El crucero había roto los anclajes e iba a la deriva. A través de los ojos de buey se veía la base de las SS: un helicóptero Valkiria estaba despegando de ella y la bahía se veía salpicada de aerodeslizadores.
—Si quieres tus diamantes, ayúdame.
Enderezaron juntos el archivador. Burton abrió los cajones y buscó entre un montón de fichas amarronadas. Nada. Levantaron otro y en el segundo cajón encontró un puñado de fichas de color marfil. Sintió una renovada energía. Extrajo una de las fichas.
Tünscher leyó por encima de su hombro.
—Madeleine Rachel Cole.
—Nacida en diciembre de 1915 —terminó Burton. Miró la foto. Los ojos de la mujer parecían sin vida, como los de su padre cuando desapareció su madre.
Tünscher le arrancó la ficha de sus manos.
—Aquí dice que está en la Sección Oeste, en Antzu. Eso está a unos cincuenta kilómetros. Podrías ir y volver en un par de días… si es que conseguimos salir de aquí.
Burton recuperó la ficha y se la guardó dentro del uniforme. Treparon por encima de los demás archivadores y se dirigieron hacia popa. El humo se aclaró un poco. La mente de Burton estaba centrada en Madeleine, en su amabilidad, en su vitalidad, en su ocasional seriedad, en lo bien que le sentaba el azul que iluminaba su rostro y sus ojos, en esa mezcla de timidez y descaro cuando cerraba la puerta del dormitorio, en la sensación de pertenencia que le transmitía. Reprimió las ganas de soltar una carcajada y se lanzó hacia la puerta que daba a la cubierta principal.
A pesar del manto de nubes, ya se atisbaba el amanecer en el horizonte. Le cegaron las luces de un helicóptero.
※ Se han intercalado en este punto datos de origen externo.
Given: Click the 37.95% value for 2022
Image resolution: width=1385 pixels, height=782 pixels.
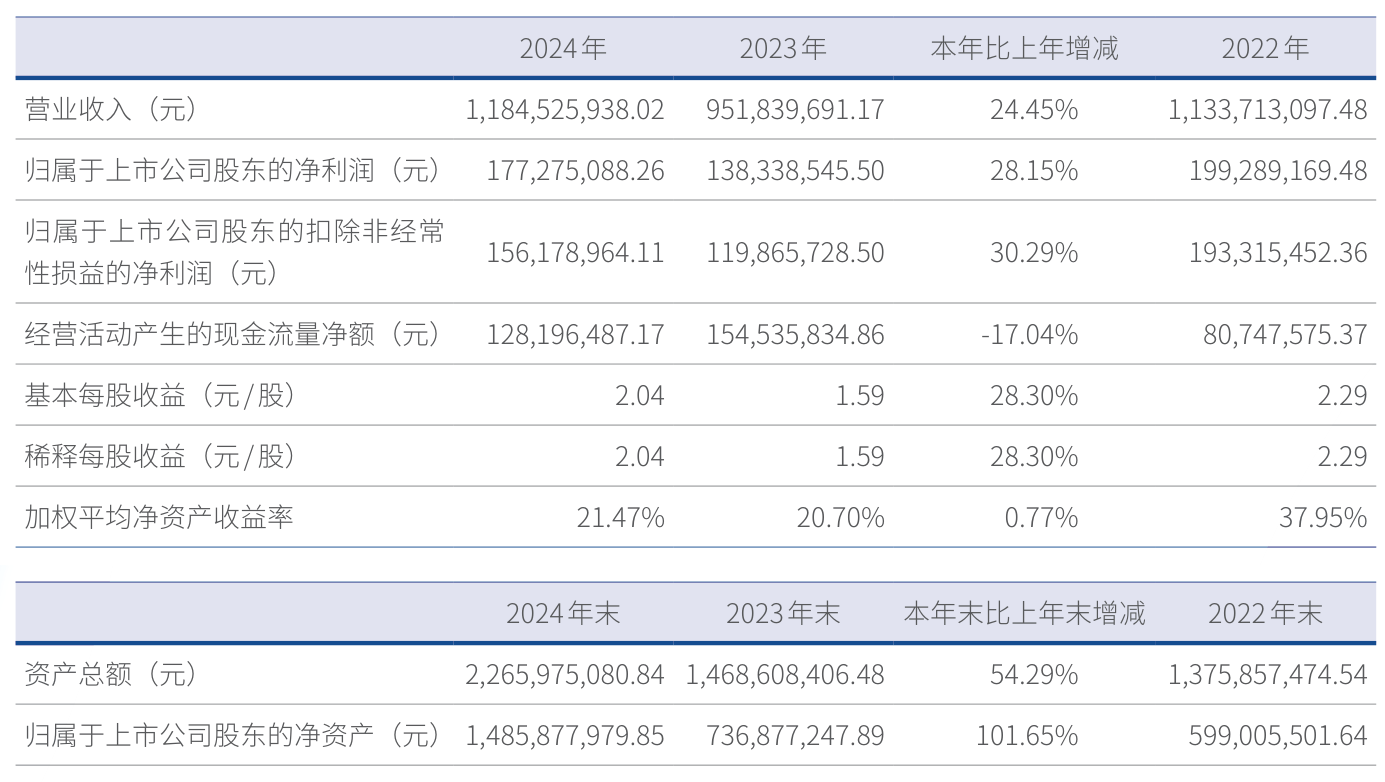Looking at the screenshot, I should (1322, 518).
A medida que este se acercaba al Arca, los rotores impulsaban el aire en su dirección y lo ahogaban con el hedor de cientos de cuerpos que no habían visto el jabón en años. Sudor acre y cabello aceitado, ropa lavada en aguas cenagosas, un olor inhumano, salvaje y furioso.
Se encontraban a veinte metros de la borda, pero la cubierta estaba llena de judíos vestidos con gabardinas negras.
Burton retrocedió un paso y chocó con Tünscher.
—También los tenemos detrás —susurró.
Los judíos se fijaron en su uniforme. Se acercaron a ellos lentamente hasta que el que estaba más cerca quedó a tres palmos de distancia. Burton mantuvo su expresión neutra, sin atreverse a mirarlos a los ojos.
Una mano lo agarró por el cuello de la chaqueta, y le arrancó la calavera y la palmera de la solapa. Las sostuvo en alto para que todo el mundo las viera antes de aplastarlas en su puño. Se le echaron encima más manos, lo abofetearon, le dieron puñetazos. Burton se vio derribado por un aluvión de puños y pies descalzos manchados de barro.